Summary High-temperature and high-pressure reservoirs in complex geological conditions present primary targets and significant challenges in deepsea oil and gas exploration. Limited offshore drilling operations and lack of detailed geological data hinder accurate formation pressure prediction using geoguided and offset imaging, increasing drilling hazards. Logging-while-drilling (LWD) technology provides timely and accurate subsurface information. Resistivity closely correlates with formation pressure and lithology, aiding pressure prediction. Therefore, in this study, we developed an ahead prediction workflow for LWD curves using the resistivity curve (RD) as an example. A seismic-guided sequence-to-sequence framework with the long short-term memory model (Seq2Seq-LSTM) is used to predict the RD curve at a constant depth ahead of the drill bit, utilizing the RD curve of drilled sections and seismic attributes. The network structure incorporates a direct-recursive hybrid multistep prediction strategy based on update threshold control (Dir-Rec-Update), aligning with real-time LWD data acquisition for ahead curve prediction.

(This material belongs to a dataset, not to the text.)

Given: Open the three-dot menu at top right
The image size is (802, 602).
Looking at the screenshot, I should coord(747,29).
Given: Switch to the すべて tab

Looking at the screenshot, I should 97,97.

Using real well data cross-prediction, baseline models such as multilayer perceptron (MLP) and extreme gradient boosting (XGBoost) were compared while also investigating the impact of different configurations on the proposed Seq2Seq-LSTM. The results demonstrate that the method outperforms conventional models, with an average performance across multiple wells under a 5-m update threshold: root mean square error (RMSE) of 0.15, correlation coefficient of 0.88, and coefficient of determination of 0.77. The Seq2Seq-LSTM model and Dir-Rec-Update strategy provide accurate LWD curves ahead of the drill bit, enabling advanced drilling decisions and preventing hazards. Advanced technologies such as empirical wavelet transform (EWT) and feature selection enhance the method’s potential for curve ahead-of-time prediction.

Publisher

Society of Petroleum Engineers (SPE)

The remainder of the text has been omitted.